I’m so happy and the staff said that I’d handled this illness very well which made me feel a little proud.
I’m about to do a Tesco online shop and will be sure to add plenty of fruit and veg.
I went out for a walk to the chemist and it was pouring; luckily I had my umbrella with me. I still don’t have much energy walking, but i’m told it can take months and months to get over the kind of chemotherapy I had. I still wish I wasn’t quite so fatigued.

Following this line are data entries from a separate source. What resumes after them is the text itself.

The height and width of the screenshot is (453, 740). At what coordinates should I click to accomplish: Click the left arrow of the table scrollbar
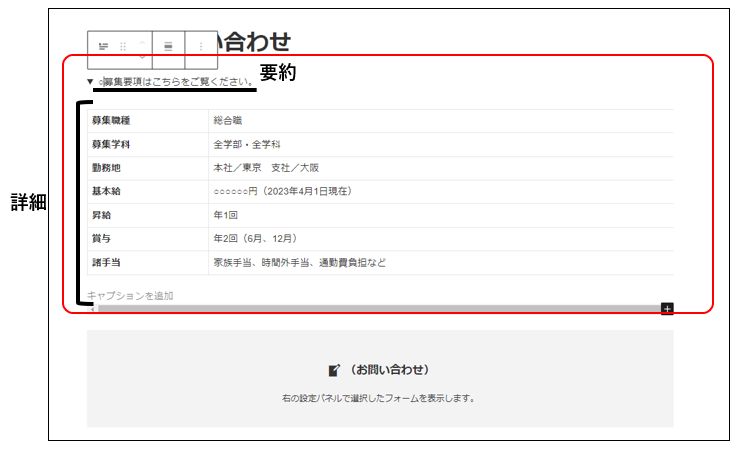[92, 308]
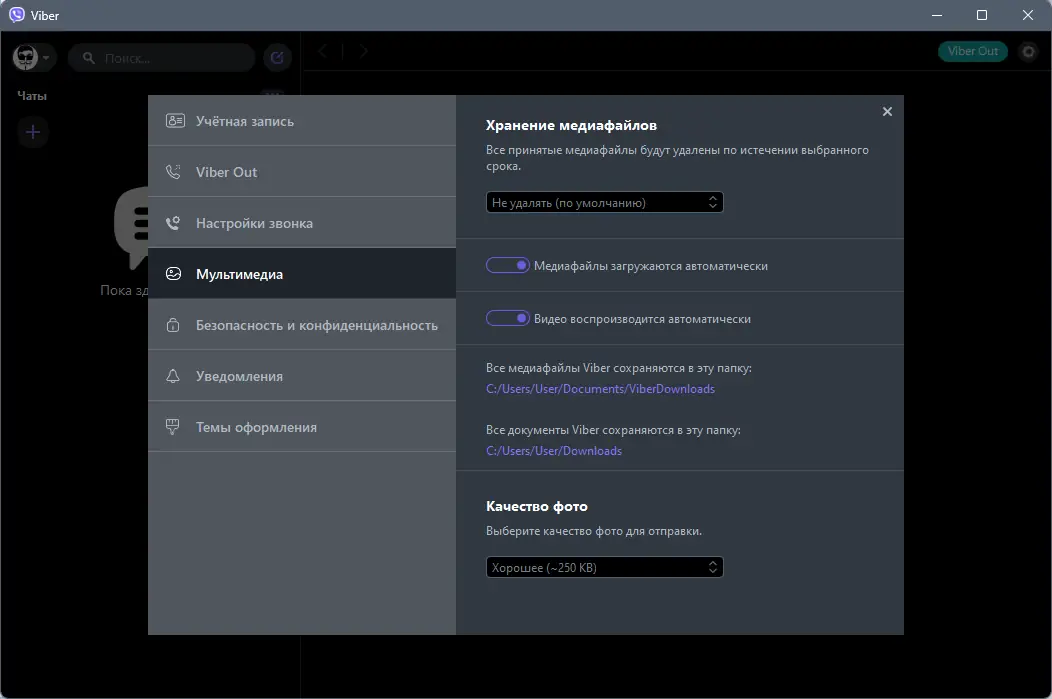Open the avatar dropdown arrow
This screenshot has width=1052, height=699.
coord(46,58)
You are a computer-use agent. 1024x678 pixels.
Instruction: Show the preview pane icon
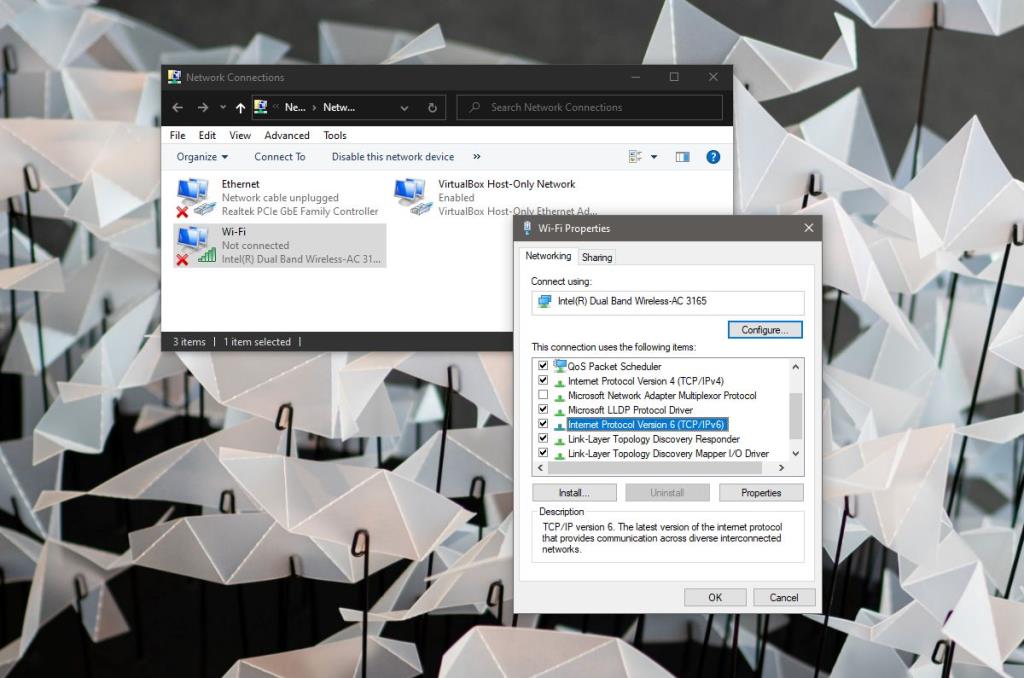[x=681, y=156]
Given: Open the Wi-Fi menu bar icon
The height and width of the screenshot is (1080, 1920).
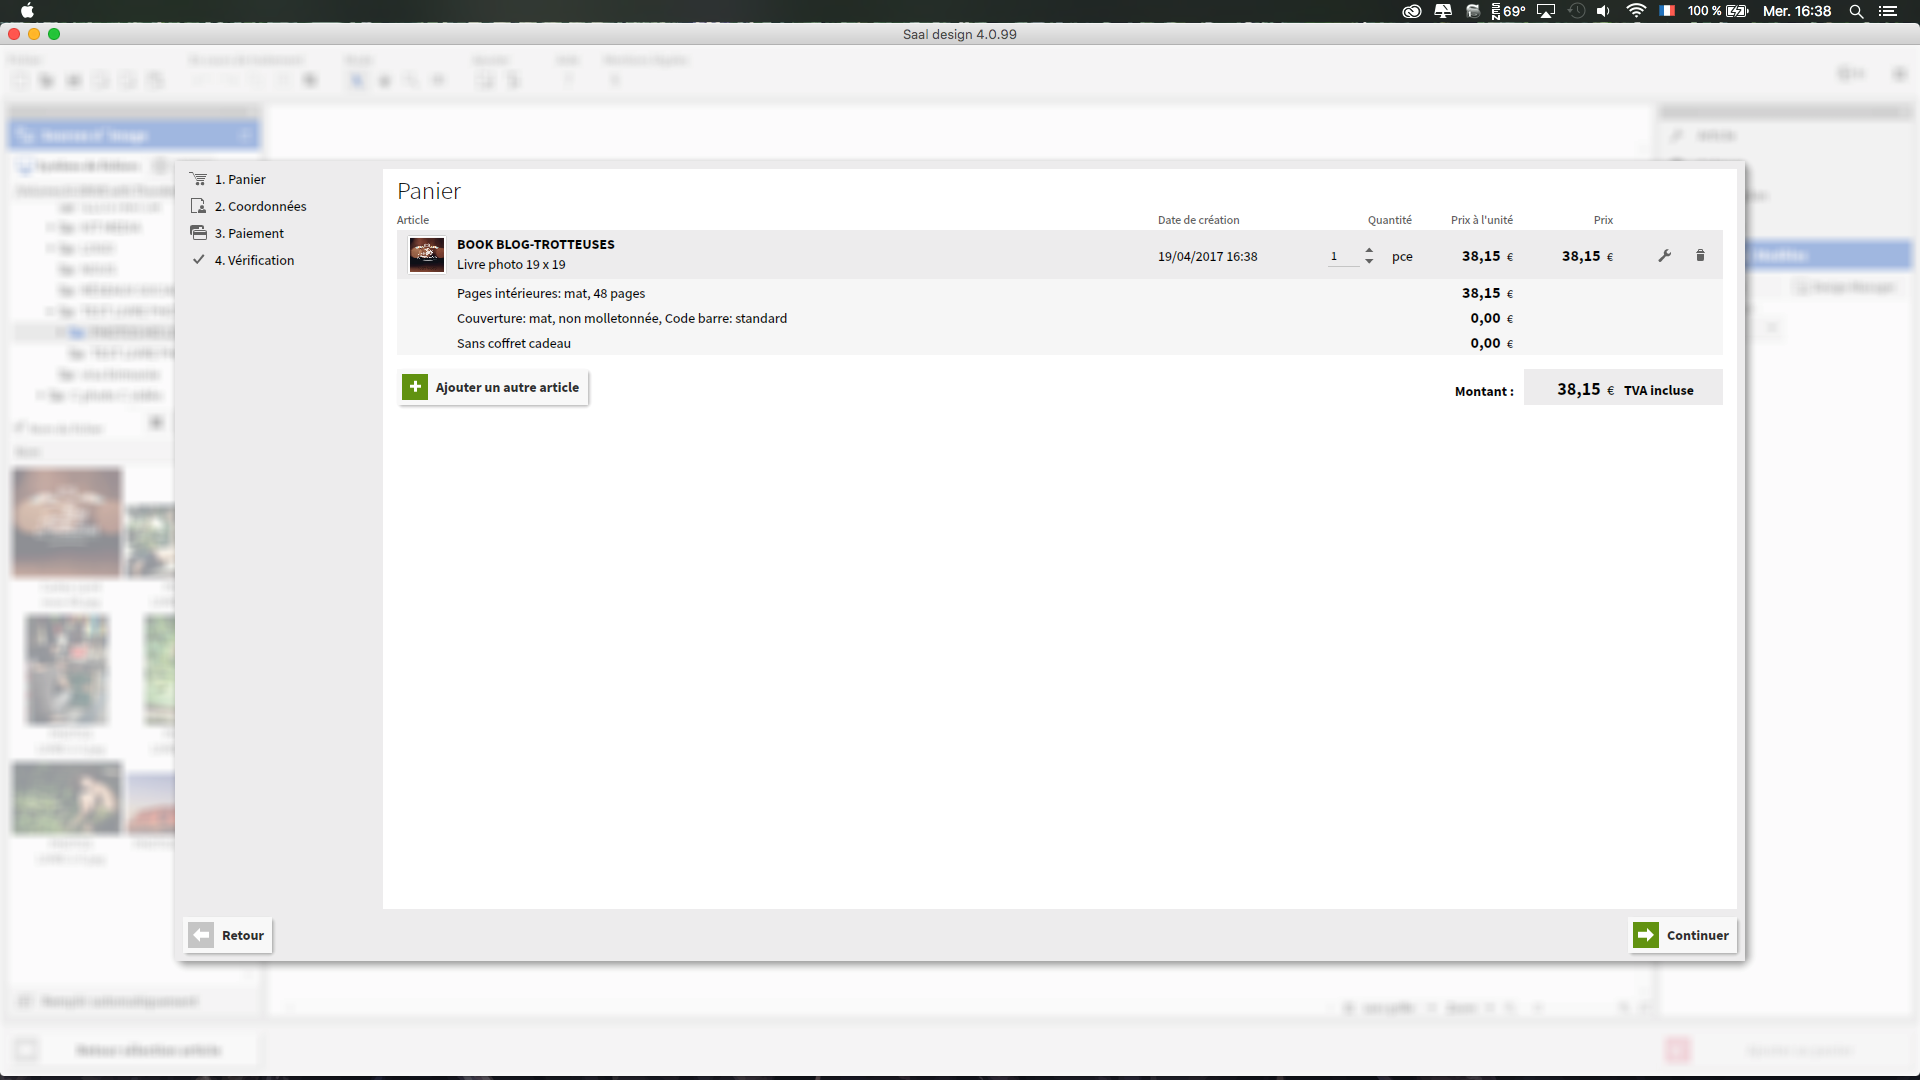Looking at the screenshot, I should 1636,11.
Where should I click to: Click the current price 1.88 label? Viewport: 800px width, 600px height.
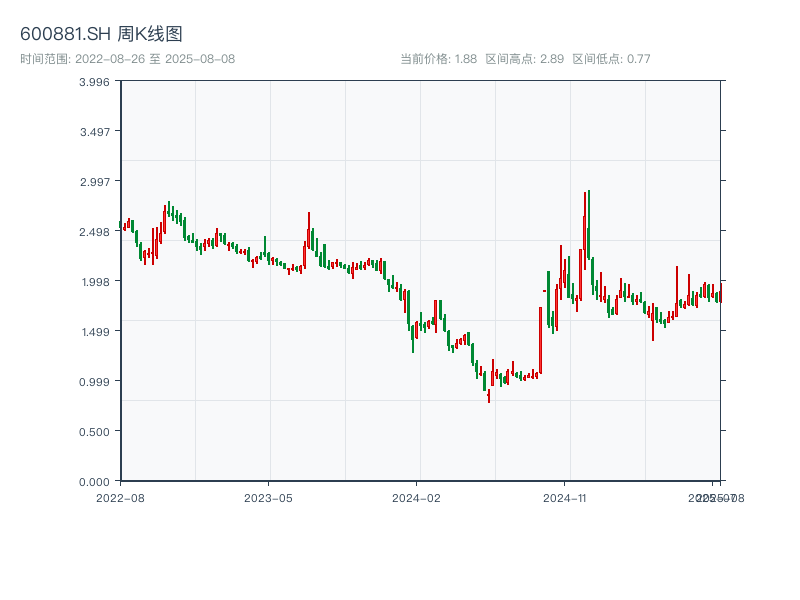pos(438,59)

But I’m getting better - I know I am.
I subscribed to NHS Scotland’s new letter system. This means that I receive emails instead of letters. The email directs me to a PDF of the letter. My next appointment with the Consultant is on 13th December. This kind of reassures me, knowing that I needn’t worry about important letters getting lost in the post.
I still keep 2 packed bags of clothing and other items just in case I have to immediately go to Ward 2 (the haematology ward) at short notice, but I’m getting less worried as time goes on. I did have a cluster of admissions when I had constant infections but, thankfully, I haven’t been in hospital since late July. I miss wearing some of those clothes though so will have to rotate them, what’s in the bag and what I have in my wardrobe.
That is all good news Dreamy. You are now planning your life again.
I can understand that you are still nervous about being re-admitted, it happened a fair bit.
I’m sure as time goes on you will regain your strength and be able to once more enjoy life.
Take care my lovely friend.
I plan on staying up tonight and watching Big Brother’s new show. Utter rubbish to many but I quite enjoyed the recent celebrity one. Plus it’s the last ever Big Brother. Channel 5 haven’t renewed it due to low audience figures. I quite like getting to know the characters and enjoy its dramatic moments.
Still I haven’t got back into reading too much. I’ve got hundreds of unread books on my iPad. It’s a concentration thing. TV is played out for you; with reading you have to make an effort and set aside time. I will get back into it, though.
I’ve already been out today to sell a phone - the shop was a new one specialising in electronics and repairing screens.
I got far more for my iPhone 8 than I anticipated, and I noticed that he also bought bluetooth earphones so I’m going to make a second trip out to sell my Airpods and a second B & O pair. I love money.